Document excerpt:
# # # #
With strong critical and audience support, “La Vie en Rose” may catapult her to international stardom. Cotillard has better command of English than many of her peers (always a problem for French actresses who want to work in Hollywood).

The writer-director Olivier Dahan wanted to make a film about what drives an artist, digging deep into the inner instincts and compulsion to perform. To that extent, he chose the right subject, for Piaf is the perfect example of an artist who placed no barrier between her life and her art. The fusion between her existence and her work was the very foundation of Piaf as a true artist.

Few people know how Piaf looked like a young woman. The prevailing image of her is from the 1950s and early 1960s, as the frail woman, always in black dress. Like Judy Garland, Piaf was an icon, a rare performer who had broad appealmen and women, young and old. Her unique voice and stature fascinated people across social and cultural barriers.

In many ways, Piaf was the archetype of the truest of artists. Usually, when artists begin to self-destruct, their art regresses, but Piaf was an exception. There was almost inverse correlation between Piaf's state of health and the quality of her singing. As her body waned, her art rose higher and became purer. Even in decline, everything was there in her voice and her will to sing and perform. She never gave up.

Like most tormented artists, Piaf clearly had happy times as well, and “La Vie en Rose” tries to balance the good and the bad moments, even if ultimately, she comes across as the quintessential suffering artist.

I don't want to denigrate Piaf's career and life, or to place Cotillard in a category, but there has been a whole tradition of Hollywood movies about suffering artists, particularly women.

As I showed in my book, >b>All About Oscar: The History and Politics of the Academy Awards (2003), the most prevalent ingredients of Oscar-winning and Oscar nominated roles are showbiz and suffering.
# # # #
Dataset extract:
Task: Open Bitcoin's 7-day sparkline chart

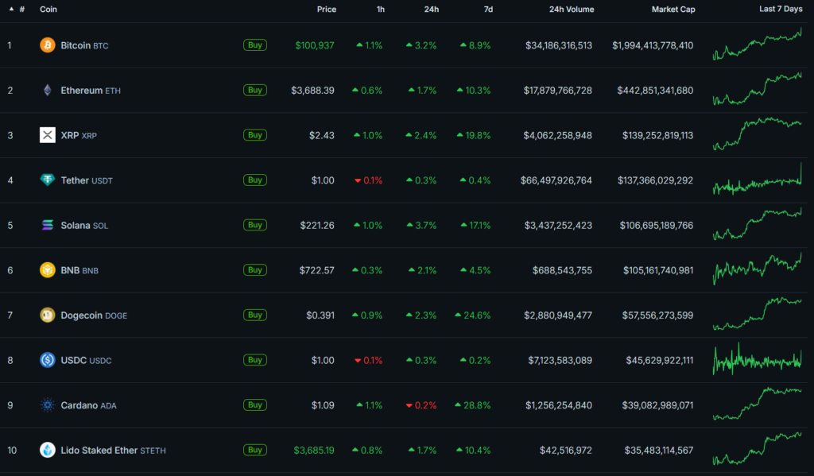Action: coord(757,45)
# # # #
Exercise description:
Continue the review of "La Vie en Rose" from where it stops, picking up right after its last sentence. The data that comes after the review is not needed for anything here.

Output below:
Reese Witherspoon and Sissy Spacek

If Cottilard is nominated for an Oscar, which she clearly deserves, she will join a long list of honorable actresses. Most recently, Reese Witherspoon won the Oscar for playing June Carter, the singer-songwriter and Johnny Cash's second wife, in “Walk the Line.” In 1980, Sissy Spacek won Best Actress for Coal Miner's Daughter,” in which she played singer Loretta Lynn. Witherspoon was in similar age to Spacek's at the time, and both actresses did their own singing, which is always a plus.

The prototype of showbiz with suffering is still the movie A Star Is Born (in its various reincarnations), the story of a young actress who ascends to stardom while her husband's career goes on the skids. Janet Gaynor and Judy Garland were both Oscar-nominated for the same role in the 1937 and 1954 versions, respectively.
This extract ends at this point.